GIVEN PASSAGE:
= = = = =

CORRESP 1 filename1.htm commentresponse031214.htm
 
F. Mark Reuter
DIRECT DIAL: (513) 579-6469
FACSIMILE: (513) 579-6457
E-MAIL: mreuter@kmklaw.com

 
 
 
March 12, 2014
 
Mr. Daniel F. Duchovny
Special Counsel
Division of Corporation Finance
Mail Stop 3628
Office of Mergers and Acquisitions
U.S. Securities and Exchange Commission
Washington, D.C.  20549-3628
 
 
Re:
National Interstate Corporation
Amended Schedule 13E-3 filed by
Great American Insurance Company ("Purchaser"),
and American Financial Group, Inc. (“AFG”)
Filed March 5, 2014
File No. 005-80324
 
Amended Schedule TO
Filed March 5, 2014
Filed by Great American Insurance Company,
and American Financial Group, Inc.
File No. 005-80324               
                                                                              
Ladies and Gentlemen:
 
On behalf of AFG and Purchaser we are providing the following responses to the comments contained in the comment letter of the staff of the Securities and Exchange Commission (the “Commission”), dated March 11, 2014, relating to the Amended Schedule 13E-3 and Amended Schedule TO filed by AFG and Purchaser on March 5, 2014 in connection with Purchaser’s offer to purchase all of the outstanding shares of National Interstate Corporation not currently owned by Purchaser. For convenience of reference, we have set forth the text of the staff’s comments below in bold. In response to the staff’s comments, AFG and Purchaser are also transmitting via EDGAR for filing Amendment No. 9 to the Schedule 13E-3 and Amendment No. 12 to the Schedule TO.
 
Capitalized terms used and not otherwise defined herein have the meanings assigned to such terms in the Amended and Restated Offer to Purchase dated February 21, 2014 (as amended and supplemented by Amendment Nos. 3, 4, 5, 6, 7, 8, 9, 10, 11 and 12 to the Schedule TO, the Amended and Restated Offer to Purchase”) filed as Exhibit (a)(1)(vii) to Amendment No. 2 to the Schedule TO. Page references in the responses below correspond to pages as numbered in the Amended and Restated Offer to Purchase.
 

 
 

 
Mr. Daniel F. Duchovny
March 12, 2014
Page 2
 
 
 
Schedule TO
 
Offer to Purchase
 
Special Factors
 
Background, page 10
 
1.
We note your response to our prior comment 5 and re-issue the comment. You should disclose how the board of directors of AFG and GAIC became aware of the Duff & Phelps determination that the initial offer price was unfair and indicate whether that determination affected your decision to authorize an increase to the offer price. If Mr. Consolino relayed this or related information to board members of AFG and GAIC, you should so disclose.

= = = = =

DATA ENTRIES:
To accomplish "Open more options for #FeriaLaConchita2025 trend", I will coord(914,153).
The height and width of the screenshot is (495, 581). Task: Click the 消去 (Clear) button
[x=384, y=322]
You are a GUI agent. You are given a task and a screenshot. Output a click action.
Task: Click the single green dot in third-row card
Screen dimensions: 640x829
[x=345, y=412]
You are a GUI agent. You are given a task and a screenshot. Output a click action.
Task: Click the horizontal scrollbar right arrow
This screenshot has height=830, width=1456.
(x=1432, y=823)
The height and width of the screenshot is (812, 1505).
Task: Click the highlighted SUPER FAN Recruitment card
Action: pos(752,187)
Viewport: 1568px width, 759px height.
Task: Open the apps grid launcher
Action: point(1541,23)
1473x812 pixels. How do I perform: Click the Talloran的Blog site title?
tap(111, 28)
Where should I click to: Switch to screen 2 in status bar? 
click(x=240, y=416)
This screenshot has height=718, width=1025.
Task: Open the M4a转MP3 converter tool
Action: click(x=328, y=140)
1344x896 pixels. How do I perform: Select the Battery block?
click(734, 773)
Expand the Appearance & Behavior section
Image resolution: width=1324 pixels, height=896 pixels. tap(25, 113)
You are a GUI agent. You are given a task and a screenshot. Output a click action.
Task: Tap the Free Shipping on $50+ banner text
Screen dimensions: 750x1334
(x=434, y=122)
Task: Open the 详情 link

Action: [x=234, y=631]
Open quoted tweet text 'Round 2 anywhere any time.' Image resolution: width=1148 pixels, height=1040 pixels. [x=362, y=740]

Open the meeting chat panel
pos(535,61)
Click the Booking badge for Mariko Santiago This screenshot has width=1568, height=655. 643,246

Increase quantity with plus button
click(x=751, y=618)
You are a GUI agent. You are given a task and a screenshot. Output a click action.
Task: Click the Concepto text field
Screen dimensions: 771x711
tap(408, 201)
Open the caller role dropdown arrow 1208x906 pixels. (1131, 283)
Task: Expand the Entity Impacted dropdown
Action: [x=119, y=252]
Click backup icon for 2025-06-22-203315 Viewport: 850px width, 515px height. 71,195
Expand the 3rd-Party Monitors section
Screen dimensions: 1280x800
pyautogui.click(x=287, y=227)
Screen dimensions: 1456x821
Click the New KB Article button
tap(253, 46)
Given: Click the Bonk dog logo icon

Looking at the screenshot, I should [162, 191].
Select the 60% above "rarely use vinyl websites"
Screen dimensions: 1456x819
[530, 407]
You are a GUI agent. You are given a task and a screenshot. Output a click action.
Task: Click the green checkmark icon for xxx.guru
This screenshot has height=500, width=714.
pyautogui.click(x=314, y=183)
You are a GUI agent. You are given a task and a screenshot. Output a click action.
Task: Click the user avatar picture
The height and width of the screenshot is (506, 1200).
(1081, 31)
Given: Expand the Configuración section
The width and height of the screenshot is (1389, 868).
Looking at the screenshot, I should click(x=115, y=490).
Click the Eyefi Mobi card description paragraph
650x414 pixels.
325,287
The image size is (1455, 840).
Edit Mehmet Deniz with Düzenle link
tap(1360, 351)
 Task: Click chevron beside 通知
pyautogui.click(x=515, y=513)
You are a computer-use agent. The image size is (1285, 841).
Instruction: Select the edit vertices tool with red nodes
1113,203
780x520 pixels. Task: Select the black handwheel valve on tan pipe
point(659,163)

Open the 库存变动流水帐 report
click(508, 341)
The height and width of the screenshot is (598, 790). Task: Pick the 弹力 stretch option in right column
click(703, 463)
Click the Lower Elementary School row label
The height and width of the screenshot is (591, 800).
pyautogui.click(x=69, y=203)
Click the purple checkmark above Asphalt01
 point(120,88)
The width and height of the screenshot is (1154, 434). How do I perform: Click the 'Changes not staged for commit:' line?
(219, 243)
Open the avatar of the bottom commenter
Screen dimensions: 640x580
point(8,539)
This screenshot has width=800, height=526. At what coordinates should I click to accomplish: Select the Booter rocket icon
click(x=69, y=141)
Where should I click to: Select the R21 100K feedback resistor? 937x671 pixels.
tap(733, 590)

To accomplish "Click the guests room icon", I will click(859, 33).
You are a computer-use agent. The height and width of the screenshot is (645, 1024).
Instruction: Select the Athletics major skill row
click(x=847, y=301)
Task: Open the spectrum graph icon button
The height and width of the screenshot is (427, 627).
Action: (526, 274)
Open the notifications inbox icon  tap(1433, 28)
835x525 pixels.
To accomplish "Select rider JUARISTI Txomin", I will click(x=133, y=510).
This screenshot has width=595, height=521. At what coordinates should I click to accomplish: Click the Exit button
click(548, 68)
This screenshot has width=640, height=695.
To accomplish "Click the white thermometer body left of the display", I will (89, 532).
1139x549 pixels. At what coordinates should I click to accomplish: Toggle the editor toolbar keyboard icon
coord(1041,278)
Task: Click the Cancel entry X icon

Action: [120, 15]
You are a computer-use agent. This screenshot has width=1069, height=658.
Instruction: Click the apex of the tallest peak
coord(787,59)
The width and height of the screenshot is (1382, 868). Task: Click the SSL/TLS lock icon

= = = = =

WHAT THE TASK ASKS:
Reproduce everything in the SEC letter from "Offer to Purchase" down to "should so disclose.". The rows have nothing to do with this.

ANSWER FOR THE TASK:
Offer to Purchase
 
Special Factors
 
Background, page 10
 
1.
We note your response to our prior comment 5 and re-issue the comment. You should disclose how the board of directors of AFG and GAIC became aware of the Duff & Phelps determination that the initial offer price was unfair and indicate whether that determination affected your decision to authorize an increase to the offer price. If Mr. Consolino relayed this or related information to board members of AFG and GAIC, you should so disclose.